*** Data for the task Section Begins ***

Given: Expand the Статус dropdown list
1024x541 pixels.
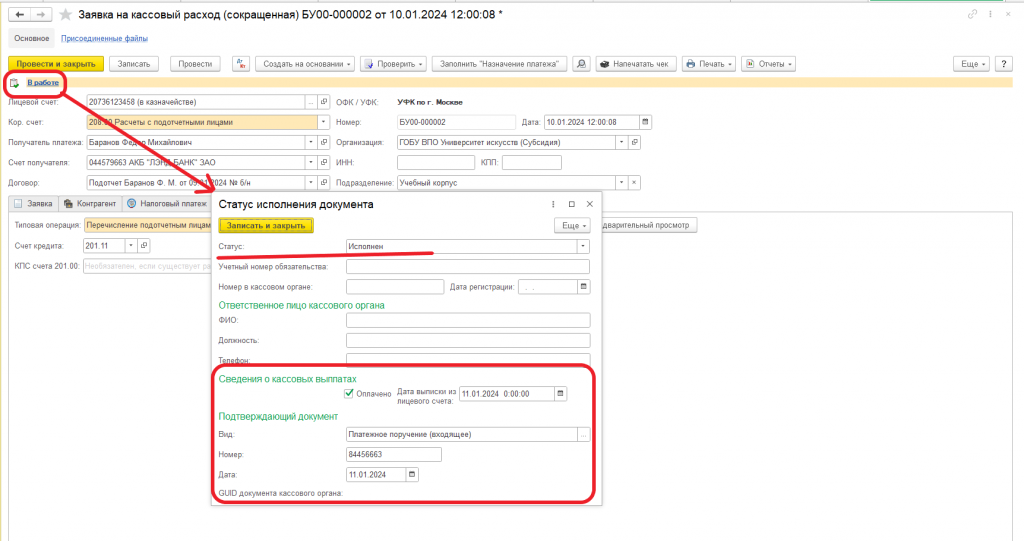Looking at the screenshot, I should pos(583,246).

*** Data for the task Section Ends ***
*** Data for the task Section Begins ***

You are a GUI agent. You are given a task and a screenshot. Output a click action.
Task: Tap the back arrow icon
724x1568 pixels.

*** Data for the task Section Ends ***

Description of the task: Reproduce, exactly as they stand in the data above, the lines from the one that holds "You are a GUI" to the one that holds "724x1568 pixels.", inclusive.

Exercise output:
You are a GUI agent. You are given a task and a screenshot. Output a click action.
Task: Tap the back arrow icon
724x1568 pixels.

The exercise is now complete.